Readings - Luke Olney

An Immutable Hashmap in Rust

09 May 2018 Article

Data Structures Rust Code Reading

This is an implementation of the “hash array mapped trie,” a purely functional hashmap. In an ordinary trie hashmap, the keys are stored as bitstrings in a trie, as follows:

   0
  / \
  1 0
/ \ / \
1 0 1 0 
| | | |
X F D E

This saves space compared to a traditional Hashmap, and it means resizings are never necessary.

The HAMT improves on this by instead storing in each node a table with N (32 with 32-bit words) entries, with each entry containing a pointer to another node. When traversing or inserting a key, you consider the most significant T=log_2(N)=5 bits of the hash; this indexes to either a submap, a value, or nil. It starts out as a value, then a submap is added when a new hash collides with an existing one. This submap then behaves like the root map, but with the next 5 bits of the hash as a key. With T=2:

00 01 10 11
|   |  |  |
|   G     O
|
00 01 10 11
|  |  |  |
E     D

This means that lookup time is reduced to log_N(n) from log_2(n), without taking up much additional space.

Another note: to save space in the tables, only the keys that point to actual values or nodes are represented. This is done by adding an N-bit bitmap to each node, with the ith bit representing whether that pointer is nil. Then, the index into the table is found by calculating the hamming weight (number of 1s) in the first i bits of the bitmap, where i is also the T-bit key into the subtable.

// Modified above example
bitmap: 1101
0 1 2
| | |
| G O
|
...

This means that the table must be resized every time a new key is inserted. Still, the immutable version is significantly slower than the equivalent mutable version, by a factor of about 10 with 1000 inserts.

test hashmap_insert_10         ... bench:       5,991 ns/iter (+/- 185)
test hashmap_insert_100        ... bench:     197,136 ns/iter (+/- 9,000)
test hashmap_insert_1000       ... bench:   2,990,670 ns/iter (+/- 133,638)
test hashmap_insert_mut_10     ... bench:       1,961 ns/iter (+/- 191)
test hashmap_insert_mut_100    ... bench:      29,460 ns/iter (+/- 2,971)
test hashmap_insert_mut_1000   ... bench:     305,106 ns/iter (+/- 17,927)

100 Prisoners

03 May 2018 Article

Probability

The 100 prisoners problem is a probability thought exercise with an unintuitive solution, kind of like the Monty-Hall problem.
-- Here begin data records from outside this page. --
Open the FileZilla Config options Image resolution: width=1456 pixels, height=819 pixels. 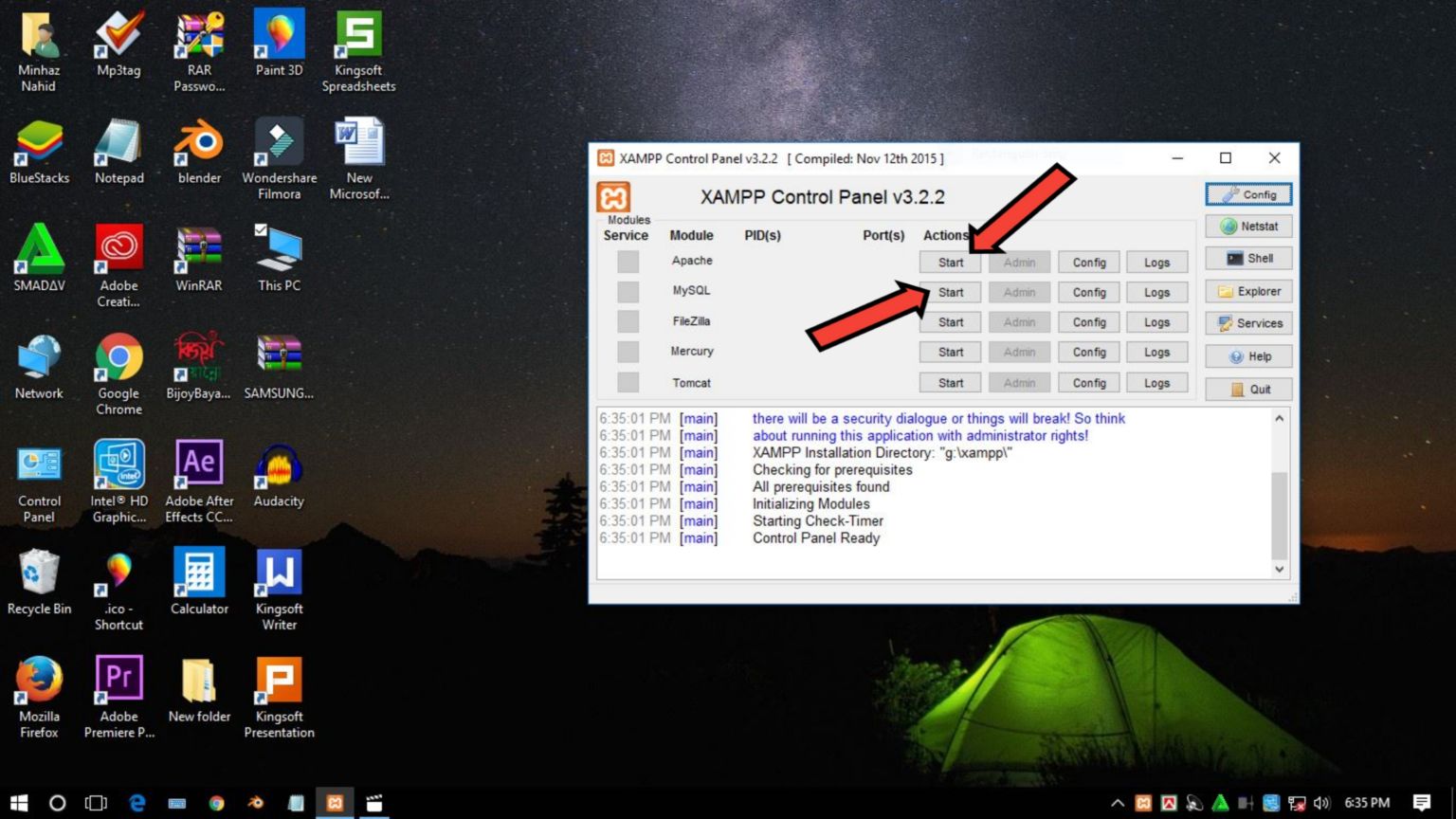pos(1089,322)
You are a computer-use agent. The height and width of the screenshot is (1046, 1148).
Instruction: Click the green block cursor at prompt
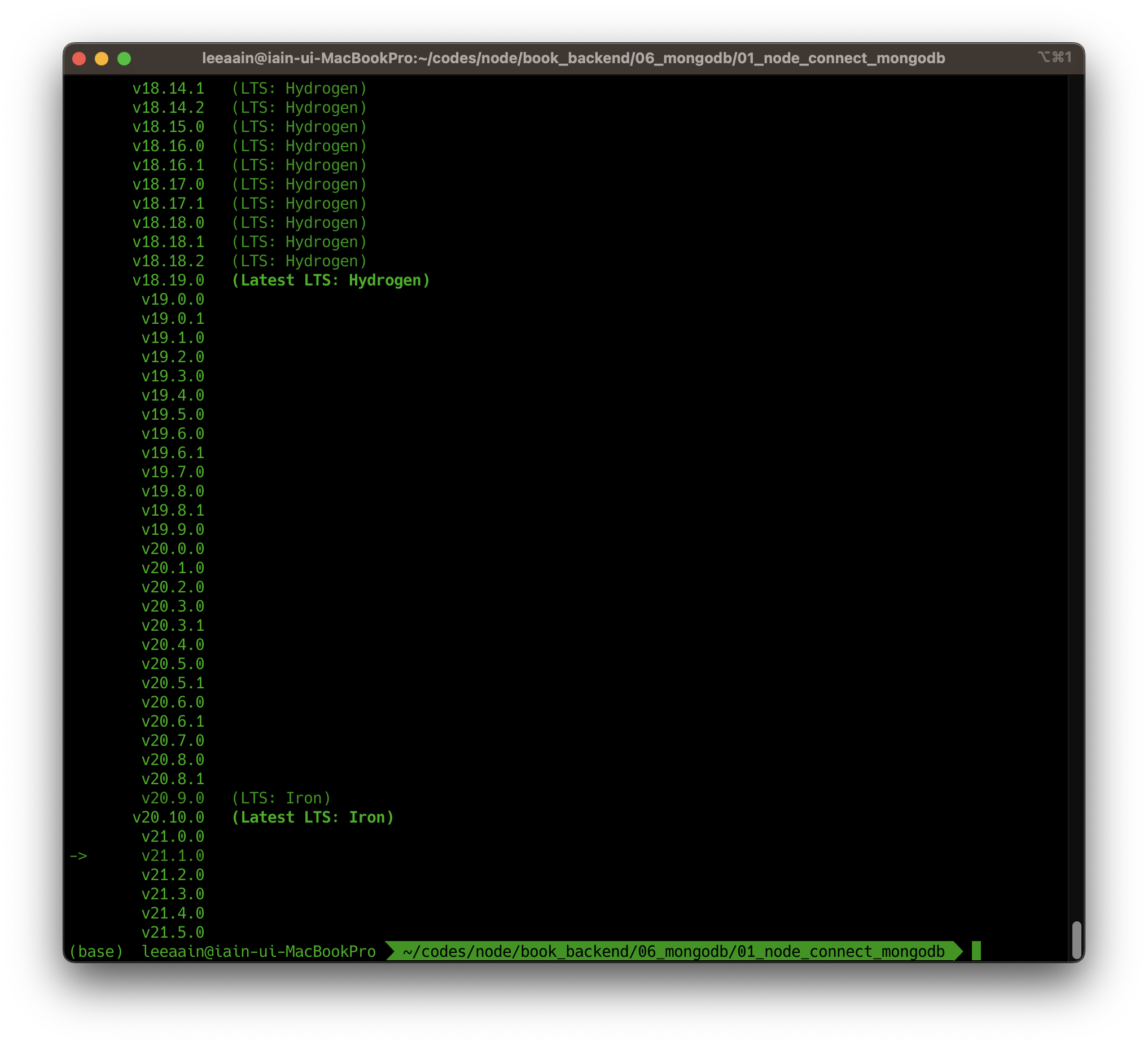[x=976, y=951]
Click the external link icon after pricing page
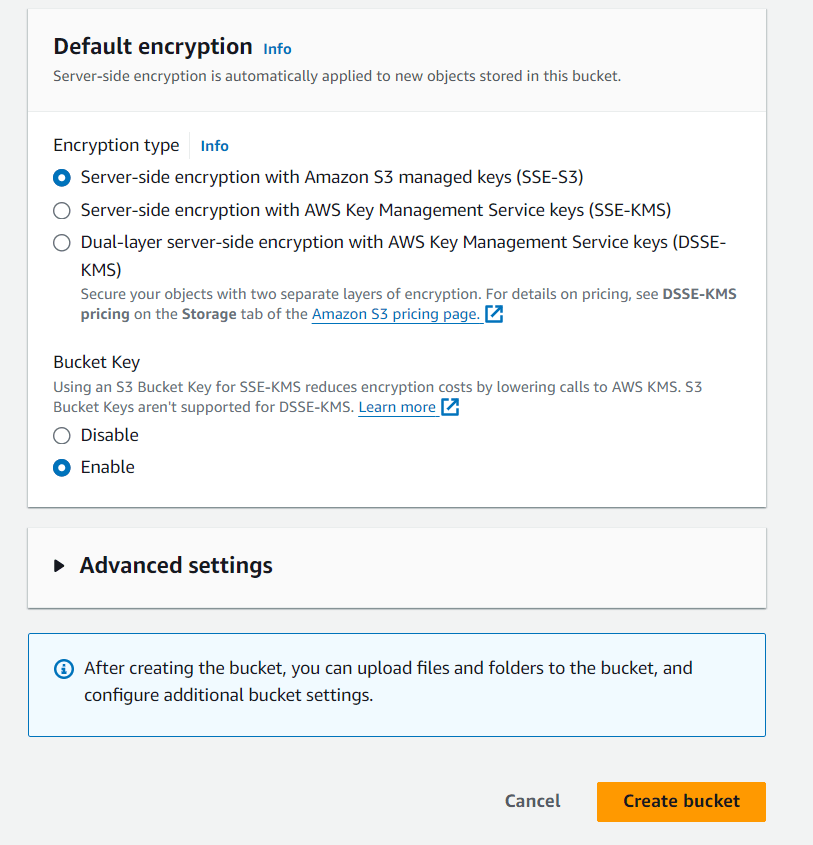Viewport: 813px width, 845px height. click(494, 314)

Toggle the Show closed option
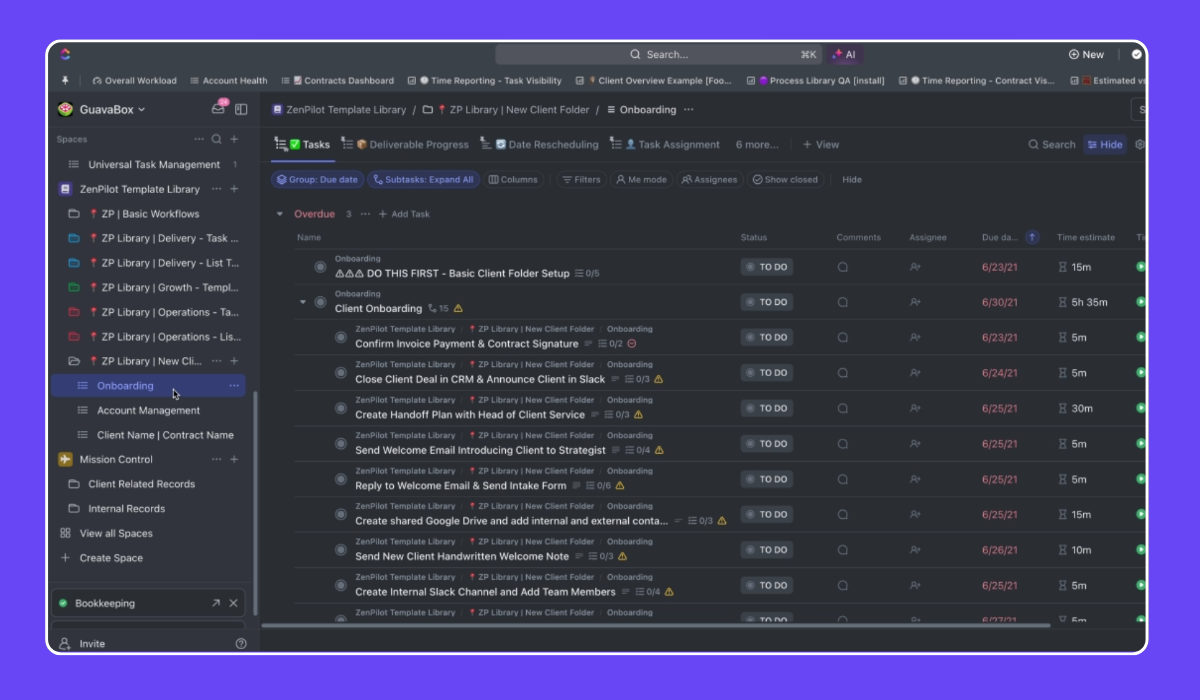[785, 180]
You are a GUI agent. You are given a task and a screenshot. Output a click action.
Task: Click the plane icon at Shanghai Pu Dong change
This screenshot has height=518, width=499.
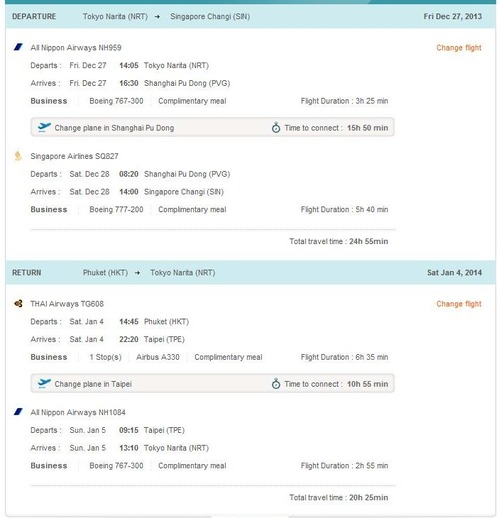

The setup is this: there are 100 numbers in drawers, each corresponding to one of 100 prisoners. Each prisoner is allowed to pick 50 drawers, but the drawers are reset after each prisoner makes their choice (and there’s no communication between prisoners). The goal is for each prisoner to find their number – if that happens, they escape their sentence.

The naive solution is to pick the 50 drawers at random, giving each prisoner a 50% chance of success (and a vanishingly small chance – .50^100 – for all 100 prisoners to pick the correct number). But there’s a strategy that drastically improves the odds of success, bringing it to ~30%.

This strategy does not appear much different from the naive one, but it relies on the hidden correlation between success and failure in the permutation cycles to shape the search space. Namely, the prisoners want to search a set that’s as different as possible from everyone else’s – since they know the world where they succeed is one in which they all pick different boxes.

The the Monty Hall-inspired analogy on the Wikipedia page gives a good explanation of this. Essentially, the contestants choose doors (over two rounds) in a way that they’re never picking the same door in the same round.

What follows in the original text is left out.